Prompt: All lines of the records below that contain the word "agent" must be listed.

Saved entries:
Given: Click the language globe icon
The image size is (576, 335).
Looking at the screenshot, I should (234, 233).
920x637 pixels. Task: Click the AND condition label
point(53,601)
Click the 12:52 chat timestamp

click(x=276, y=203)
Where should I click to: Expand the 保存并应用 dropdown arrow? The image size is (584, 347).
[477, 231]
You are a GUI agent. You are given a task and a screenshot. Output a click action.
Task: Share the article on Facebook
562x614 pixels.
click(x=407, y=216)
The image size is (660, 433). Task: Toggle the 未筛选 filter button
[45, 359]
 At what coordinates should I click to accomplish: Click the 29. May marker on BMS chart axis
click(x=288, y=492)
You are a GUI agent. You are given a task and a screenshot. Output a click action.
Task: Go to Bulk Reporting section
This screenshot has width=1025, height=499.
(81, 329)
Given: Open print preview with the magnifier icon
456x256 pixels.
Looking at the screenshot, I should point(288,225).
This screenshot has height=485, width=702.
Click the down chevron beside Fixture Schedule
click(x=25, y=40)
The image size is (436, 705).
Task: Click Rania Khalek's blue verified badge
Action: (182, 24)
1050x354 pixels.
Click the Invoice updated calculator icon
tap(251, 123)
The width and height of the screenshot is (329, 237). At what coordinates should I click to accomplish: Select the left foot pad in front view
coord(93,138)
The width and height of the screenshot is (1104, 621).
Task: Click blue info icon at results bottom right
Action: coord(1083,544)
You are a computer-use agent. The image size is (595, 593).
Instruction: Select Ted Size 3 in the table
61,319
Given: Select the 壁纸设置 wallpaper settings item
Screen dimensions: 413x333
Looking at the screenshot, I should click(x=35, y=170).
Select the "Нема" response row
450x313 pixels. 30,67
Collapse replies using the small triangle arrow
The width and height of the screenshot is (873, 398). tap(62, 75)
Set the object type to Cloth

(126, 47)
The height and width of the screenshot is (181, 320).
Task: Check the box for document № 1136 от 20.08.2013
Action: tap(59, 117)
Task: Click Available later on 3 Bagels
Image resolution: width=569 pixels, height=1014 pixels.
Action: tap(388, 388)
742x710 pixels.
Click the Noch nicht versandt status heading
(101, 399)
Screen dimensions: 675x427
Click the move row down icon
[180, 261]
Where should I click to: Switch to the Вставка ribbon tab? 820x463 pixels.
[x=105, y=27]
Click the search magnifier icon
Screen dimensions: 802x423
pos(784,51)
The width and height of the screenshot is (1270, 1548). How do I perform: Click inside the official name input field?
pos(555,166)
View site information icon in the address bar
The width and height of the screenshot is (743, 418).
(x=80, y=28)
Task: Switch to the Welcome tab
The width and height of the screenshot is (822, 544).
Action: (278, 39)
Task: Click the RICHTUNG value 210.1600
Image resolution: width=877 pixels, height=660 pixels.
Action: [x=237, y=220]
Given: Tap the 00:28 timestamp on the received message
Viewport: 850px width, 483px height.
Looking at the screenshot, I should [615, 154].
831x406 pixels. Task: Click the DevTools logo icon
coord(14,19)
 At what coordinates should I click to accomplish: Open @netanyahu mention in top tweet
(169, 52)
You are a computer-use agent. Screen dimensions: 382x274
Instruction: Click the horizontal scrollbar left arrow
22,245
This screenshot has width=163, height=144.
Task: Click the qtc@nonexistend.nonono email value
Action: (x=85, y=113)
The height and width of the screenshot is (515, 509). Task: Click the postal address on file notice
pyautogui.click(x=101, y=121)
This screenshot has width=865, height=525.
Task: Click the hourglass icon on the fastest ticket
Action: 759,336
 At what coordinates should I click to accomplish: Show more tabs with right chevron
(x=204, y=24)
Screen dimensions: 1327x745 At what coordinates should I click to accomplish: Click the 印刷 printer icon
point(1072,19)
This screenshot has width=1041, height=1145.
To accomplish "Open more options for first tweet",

Exercise solution:
You are a GUI agent. You are given a task and a screenshot. Output a click action.
You are a GUI agent. You are given a task and a screenshot. Output a click action.
You are a computer-use agent. The image size is (595, 593).
You are a computer-use agent. Screen dimensions: 382x274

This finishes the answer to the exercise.